Attorneys and Parties

Michelle Curry
Plaintiff-Respondent
Attorneys: Robert Seigel

County of Suffolk
Defendant-Appellant
Attorneys: Steve Fiore-Rosenfeld

Winters Bros. Waste Systems of Long Island, LLC, and Winters Bros. Recycling Corp.
Defendants-Appellants
Attorneys: Lee Henig-Elona, Mohammad Haque

Town of Babylon
Defendant-Respondent
Attorneys: John B. Saville

Brief Summary

Issue

Personal injury and municipal liability arising from a roadway accident allegedly caused by a container left in the road during a commercial eviction supervised by the sheriff, along with pleading amendment issues under CPLR 3025 [rule governing amendment of pleadings and leave to amend].

Lower Court Held

The Supreme Court denied the County of Suffolk's motion for summary judgment dismissing the complaint and cross-claims, denied Winters Bros.' motion for leave to amend its answer to correct allegations about ownership of the container, and later denied Winters Bros.' motion to renew and reargue.

What Was Overturned

The Appellate Division reversed the April 16, 2021 order insofar as it denied Winters Bros. leave to amend the answer, granted that motion, and deemed the amended answer served. It otherwise affirmed the denial of the County's summary judgment motion and dismissed the appeal from the June 23, 2021 order.

Why

The County was not entitled to governmental function immunity because the alleged negligent acts, placing the container in the roadway and failing to warn motorists, were not exercises of police power for public safety, and factual issues remained on proximate cause. Winters Bros. was entitled to amend because leave should be freely granted under CPLR 3025, the Town showed no prejudice or surprise, and the proposed amendment was not palpably insufficient.

Background

Michelle Curry allegedly was injured when an oncoming vehicle crossed into her lane, causing her to swerve into a container in the roadway. The container had allegedly been placed there by Winters Bros. during a commercial eviction conducted earlier that day under the supervision of a Suffolk County deputy sheriff. Curry sued the County, Winters Bros., the Town of Babylon, and others for personal injuries. The County argued it was immune because it was performing a governmental function and also argued that the oncoming driver was the sole proximate cause. Winters Bros. sought to amend its answer under CPLR 3025 [rule governing amendment of pleadings and leave to amend] after discovery testimony indicated that the Town, not Winters Bros., owned the container involved in the accident.

Lower Court Decision

The Supreme Court, Suffolk County, denied the County's summary judgment motion and denied Winters Bros.' motion for leave to amend its answer. It later denied Winters Bros.' motion for leave to renew and reargue that amendment motion.

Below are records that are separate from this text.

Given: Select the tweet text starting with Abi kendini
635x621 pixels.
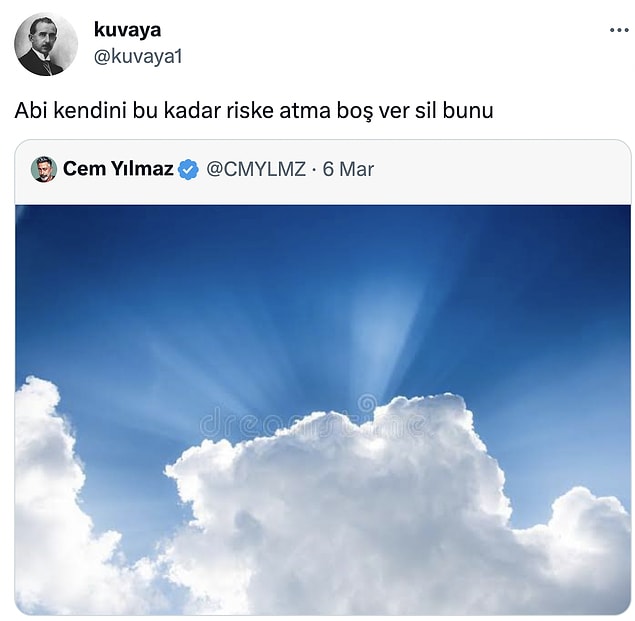Looking at the screenshot, I should coord(254,110).
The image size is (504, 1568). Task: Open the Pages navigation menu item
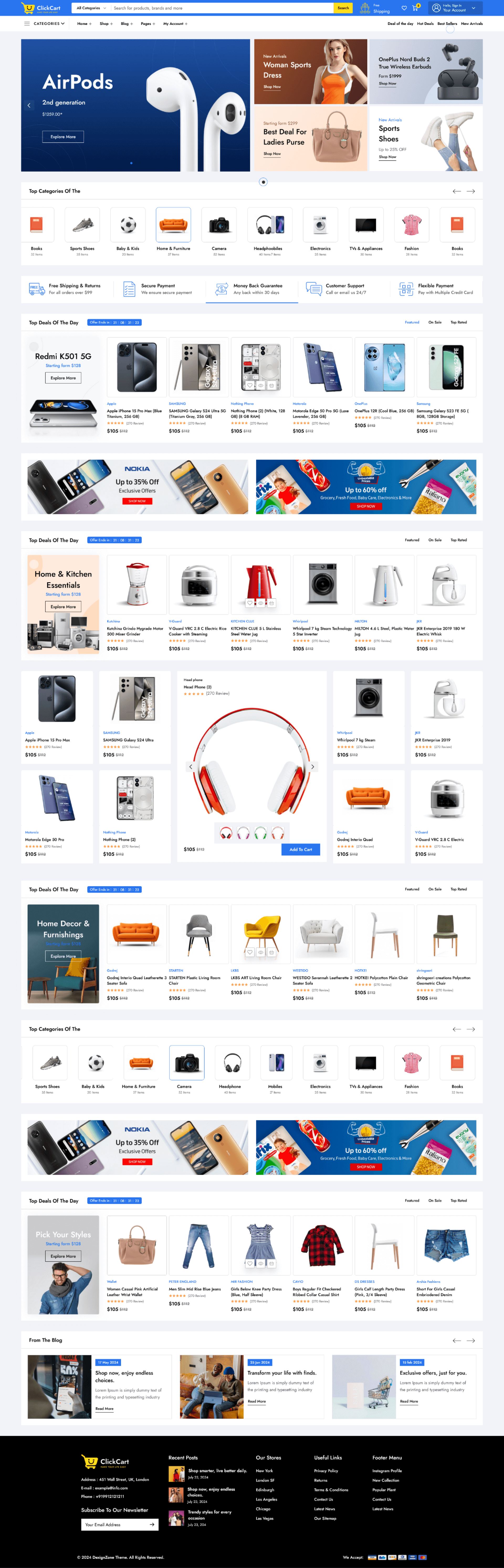[148, 24]
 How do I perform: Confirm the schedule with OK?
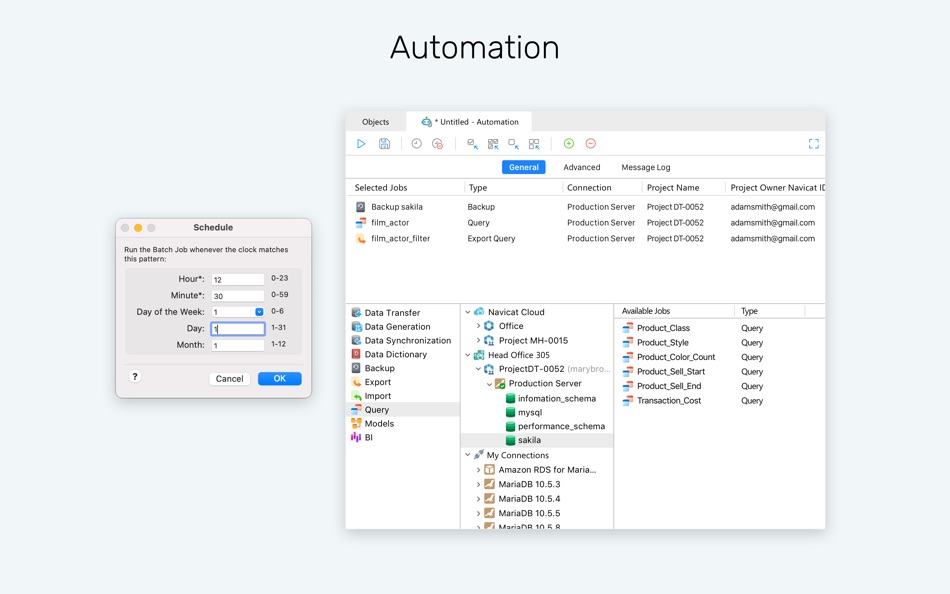tap(279, 378)
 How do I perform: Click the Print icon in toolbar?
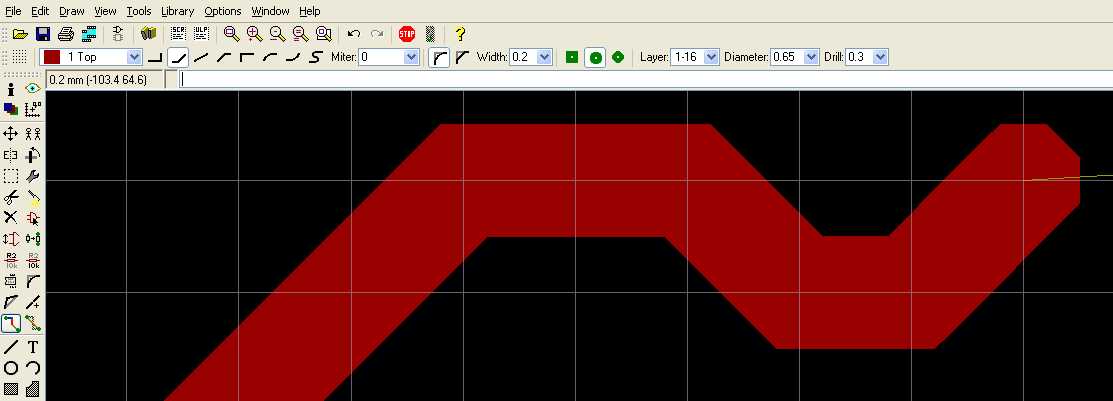65,34
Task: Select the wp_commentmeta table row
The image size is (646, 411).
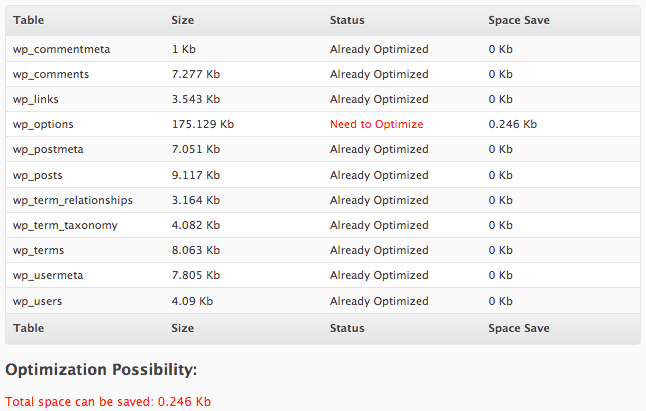Action: pyautogui.click(x=323, y=49)
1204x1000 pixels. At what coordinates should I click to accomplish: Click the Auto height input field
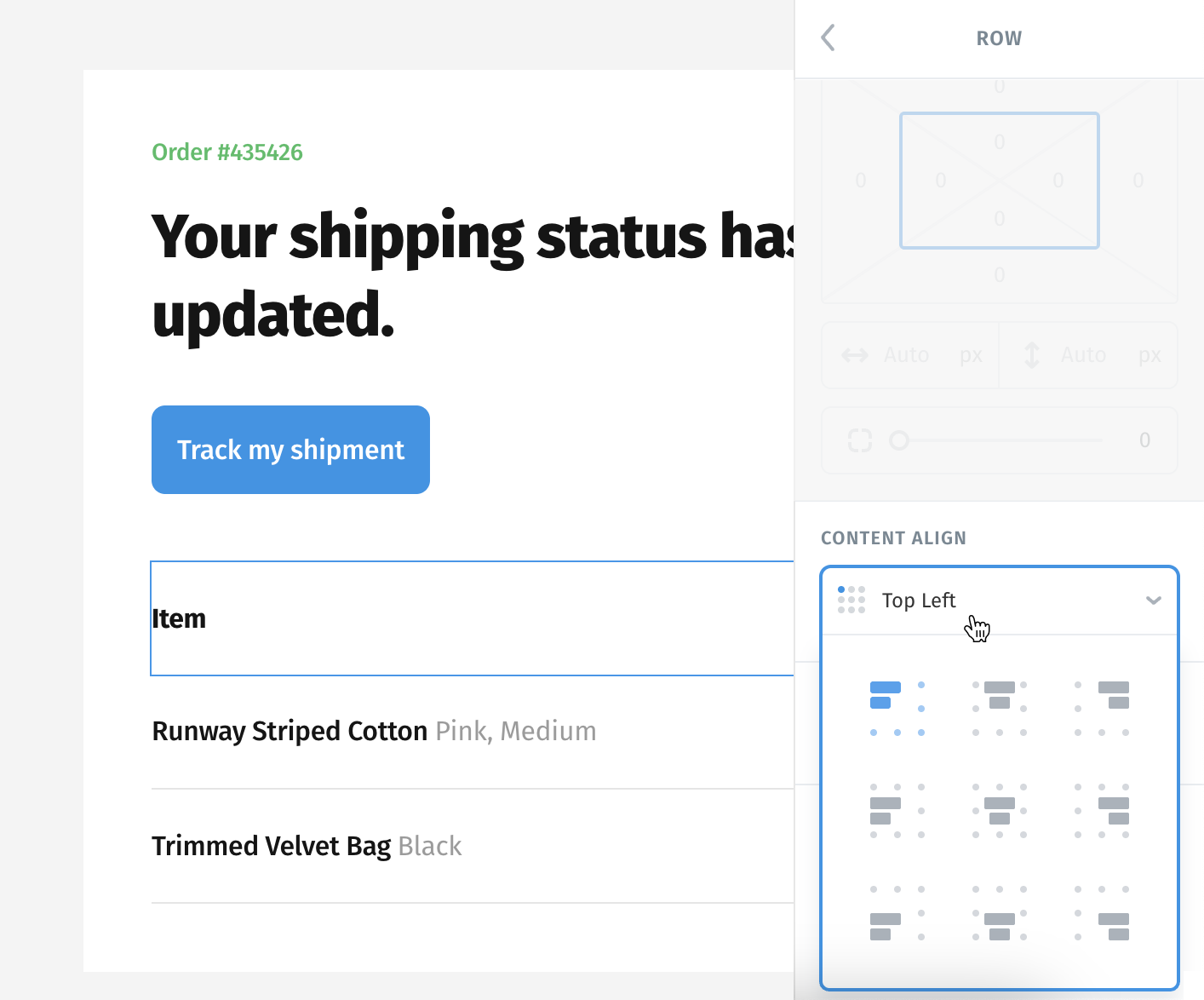(1088, 355)
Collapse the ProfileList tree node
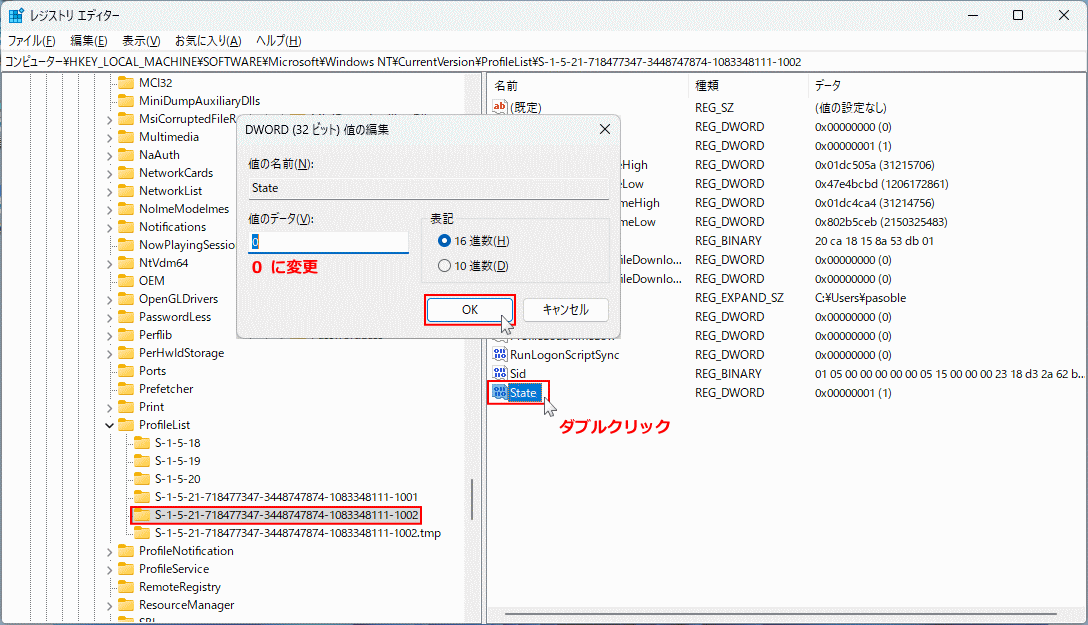 point(107,424)
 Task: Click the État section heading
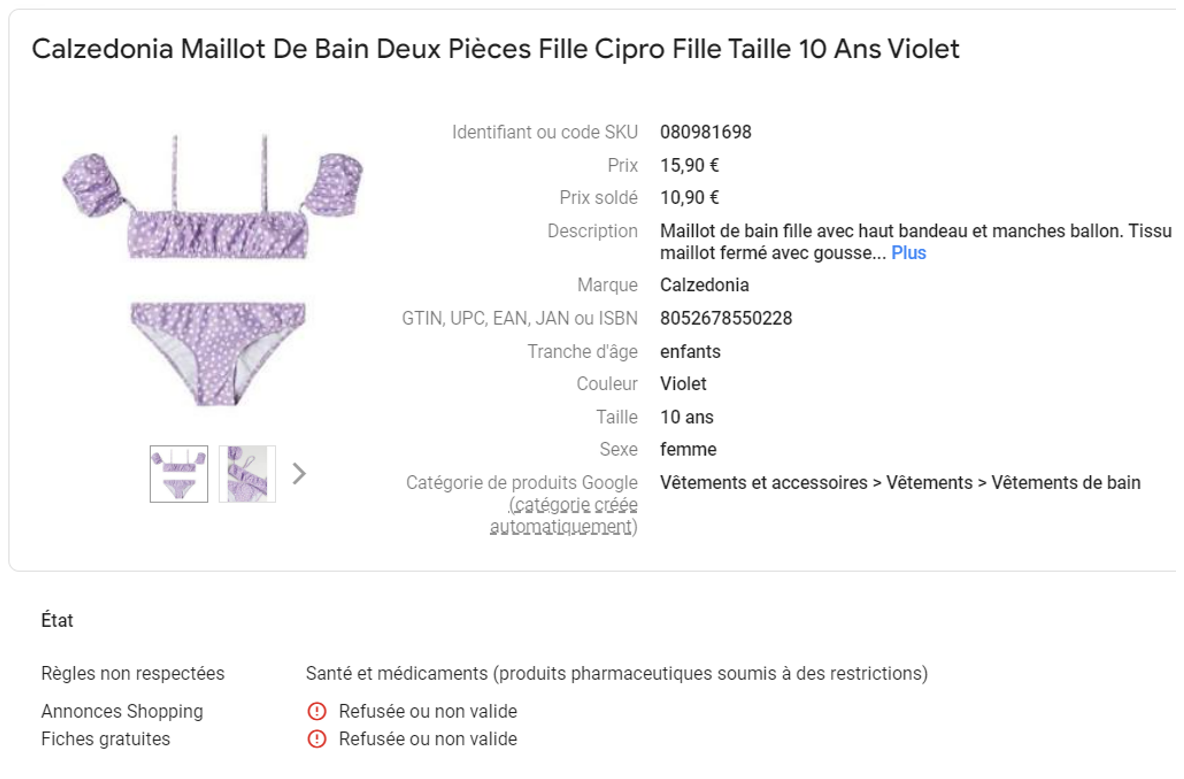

Appellate Division Reversal

The Appellate Division affirmed the denial of the County's summary judgment motion, holding that the County's alleged conduct was proprietary rather than governmental for immunity purposes and that triable issues existed as to whether the County's conduct was a substantial cause of the accident. The court reversed the denial of Winters Bros.' CPLR 3025 motion, granted leave to amend, and deemed the amended answer served because the Town failed to show prejudice and the amendment was not patently meritless. The appeal from the June 23, 2021 order was dismissed because the renewal branch was academic and no appeal lies from denial of reargument.

Legal Significance

The decision reinforces that courts determining municipal immunity must focus on the specific act or omission causing the injury, not the general governmental setting. A municipality supervising an eviction is not automatically protected by governmental function immunity when the alleged negligence involves creating or failing to warn about a roadway hazard. The case also underscores that proximate cause may be shared among multiple actors and that an intervening driver's negligence does not necessarily sever causation. Finally, it reiterates the liberal standard for amendments under CPLR 3025, especially where discovery has already developed the relevant facts and the opposing party cannot show prejudice.

🔑 Key Takeaway

A municipality cannot claim governmental immunity merely because its employees were involved in law enforcement activity if the alleged negligence was the creation of an ordinary roadway hazard, and leave to amend pleadings under CPLR 3025 will usually be granted absent real prejudice or a plainly meritless amendment.